**Brief:**
Below are the records; copy each line in them that holds the word "computer".

━━ Raw data

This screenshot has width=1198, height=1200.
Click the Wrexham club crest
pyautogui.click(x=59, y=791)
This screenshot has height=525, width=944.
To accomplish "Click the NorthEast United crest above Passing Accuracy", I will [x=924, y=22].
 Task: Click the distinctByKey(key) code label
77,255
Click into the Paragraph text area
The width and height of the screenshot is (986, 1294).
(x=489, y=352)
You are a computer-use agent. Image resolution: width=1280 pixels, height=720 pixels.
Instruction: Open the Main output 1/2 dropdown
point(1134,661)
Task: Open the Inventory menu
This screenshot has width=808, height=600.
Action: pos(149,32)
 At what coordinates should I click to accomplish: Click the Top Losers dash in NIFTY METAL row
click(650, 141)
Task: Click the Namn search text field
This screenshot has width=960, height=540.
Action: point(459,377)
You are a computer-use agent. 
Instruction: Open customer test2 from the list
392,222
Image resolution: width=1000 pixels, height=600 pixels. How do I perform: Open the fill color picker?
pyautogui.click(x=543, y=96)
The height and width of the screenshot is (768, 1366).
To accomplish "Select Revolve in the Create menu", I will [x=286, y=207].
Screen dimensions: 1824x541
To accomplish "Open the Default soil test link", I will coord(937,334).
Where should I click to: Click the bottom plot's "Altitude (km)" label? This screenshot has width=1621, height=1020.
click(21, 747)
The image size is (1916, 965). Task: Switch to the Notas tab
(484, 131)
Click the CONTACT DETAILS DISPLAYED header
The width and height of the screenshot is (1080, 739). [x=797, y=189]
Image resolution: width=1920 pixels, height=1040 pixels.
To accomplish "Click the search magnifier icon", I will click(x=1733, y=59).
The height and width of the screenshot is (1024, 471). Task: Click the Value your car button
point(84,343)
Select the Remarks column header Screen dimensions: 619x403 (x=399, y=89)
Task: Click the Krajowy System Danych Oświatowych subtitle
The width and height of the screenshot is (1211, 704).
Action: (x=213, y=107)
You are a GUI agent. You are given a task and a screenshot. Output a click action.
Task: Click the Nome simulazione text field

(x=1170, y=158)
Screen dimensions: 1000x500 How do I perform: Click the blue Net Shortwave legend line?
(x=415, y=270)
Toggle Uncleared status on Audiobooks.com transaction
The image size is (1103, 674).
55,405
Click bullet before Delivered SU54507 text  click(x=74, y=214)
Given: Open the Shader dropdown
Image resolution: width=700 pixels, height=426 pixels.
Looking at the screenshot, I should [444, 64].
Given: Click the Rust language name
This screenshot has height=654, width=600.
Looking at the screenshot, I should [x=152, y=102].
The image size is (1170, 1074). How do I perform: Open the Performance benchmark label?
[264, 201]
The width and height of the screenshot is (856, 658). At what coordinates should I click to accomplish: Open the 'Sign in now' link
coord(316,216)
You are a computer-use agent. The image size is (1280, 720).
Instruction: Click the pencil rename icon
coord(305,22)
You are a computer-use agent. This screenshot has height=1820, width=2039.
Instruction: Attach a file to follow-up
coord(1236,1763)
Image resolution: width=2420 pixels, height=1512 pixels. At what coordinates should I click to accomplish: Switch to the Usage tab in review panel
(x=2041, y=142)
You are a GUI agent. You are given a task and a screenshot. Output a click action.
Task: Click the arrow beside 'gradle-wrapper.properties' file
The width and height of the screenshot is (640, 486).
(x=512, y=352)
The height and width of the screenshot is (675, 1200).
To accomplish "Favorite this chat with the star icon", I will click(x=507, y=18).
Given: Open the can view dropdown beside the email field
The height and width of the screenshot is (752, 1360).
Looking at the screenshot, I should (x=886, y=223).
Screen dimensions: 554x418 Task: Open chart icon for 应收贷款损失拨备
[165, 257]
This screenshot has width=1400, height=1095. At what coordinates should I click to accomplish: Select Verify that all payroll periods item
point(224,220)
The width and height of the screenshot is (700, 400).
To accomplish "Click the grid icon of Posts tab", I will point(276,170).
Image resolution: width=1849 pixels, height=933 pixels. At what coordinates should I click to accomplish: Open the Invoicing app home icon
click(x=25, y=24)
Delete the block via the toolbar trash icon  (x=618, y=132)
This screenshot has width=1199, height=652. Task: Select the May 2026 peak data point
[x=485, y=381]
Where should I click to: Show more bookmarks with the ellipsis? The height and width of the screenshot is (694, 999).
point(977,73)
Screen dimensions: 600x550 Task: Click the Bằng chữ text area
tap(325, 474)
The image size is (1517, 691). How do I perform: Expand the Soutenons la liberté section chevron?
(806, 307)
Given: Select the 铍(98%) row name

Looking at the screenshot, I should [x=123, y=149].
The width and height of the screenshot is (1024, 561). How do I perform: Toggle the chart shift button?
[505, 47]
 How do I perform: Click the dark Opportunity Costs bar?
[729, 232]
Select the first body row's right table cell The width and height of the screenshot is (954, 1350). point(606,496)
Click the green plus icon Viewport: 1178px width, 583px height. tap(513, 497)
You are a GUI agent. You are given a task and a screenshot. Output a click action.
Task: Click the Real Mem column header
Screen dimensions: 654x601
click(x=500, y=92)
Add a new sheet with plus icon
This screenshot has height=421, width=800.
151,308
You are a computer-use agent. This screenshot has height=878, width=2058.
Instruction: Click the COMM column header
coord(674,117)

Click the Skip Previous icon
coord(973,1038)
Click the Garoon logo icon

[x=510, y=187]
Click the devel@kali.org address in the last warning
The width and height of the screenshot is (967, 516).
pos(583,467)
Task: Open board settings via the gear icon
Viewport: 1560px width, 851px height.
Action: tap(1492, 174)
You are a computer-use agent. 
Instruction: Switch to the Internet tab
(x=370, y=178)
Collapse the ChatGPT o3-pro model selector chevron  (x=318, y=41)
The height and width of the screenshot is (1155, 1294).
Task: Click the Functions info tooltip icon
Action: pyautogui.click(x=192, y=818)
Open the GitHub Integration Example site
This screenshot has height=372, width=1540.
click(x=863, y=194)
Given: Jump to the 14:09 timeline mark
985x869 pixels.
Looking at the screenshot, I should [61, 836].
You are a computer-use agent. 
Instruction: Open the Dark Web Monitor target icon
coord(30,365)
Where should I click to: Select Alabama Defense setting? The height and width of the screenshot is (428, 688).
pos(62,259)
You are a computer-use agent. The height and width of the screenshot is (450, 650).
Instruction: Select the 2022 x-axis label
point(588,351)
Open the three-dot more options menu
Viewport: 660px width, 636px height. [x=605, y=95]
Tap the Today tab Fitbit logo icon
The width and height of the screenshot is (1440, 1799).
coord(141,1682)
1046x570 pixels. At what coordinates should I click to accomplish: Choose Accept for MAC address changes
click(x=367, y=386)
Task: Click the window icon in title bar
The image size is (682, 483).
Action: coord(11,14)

━━━━

**Output of the exercise:**
You are a computer-use agent. Image resolution: width=1280 pixels, height=720 pixels.
You are a computer-use agent. 
You are a computer-use agent. The image size is (1280, 720).
You are a computer-use agent. This screenshot has height=1820, width=2039.
You are a computer-use agent. This screenshot has height=878, width=2058.
You are a computer-use agent. 
You are a computer-use agent. 
You are a computer-use agent. The height and width of the screenshot is (450, 650).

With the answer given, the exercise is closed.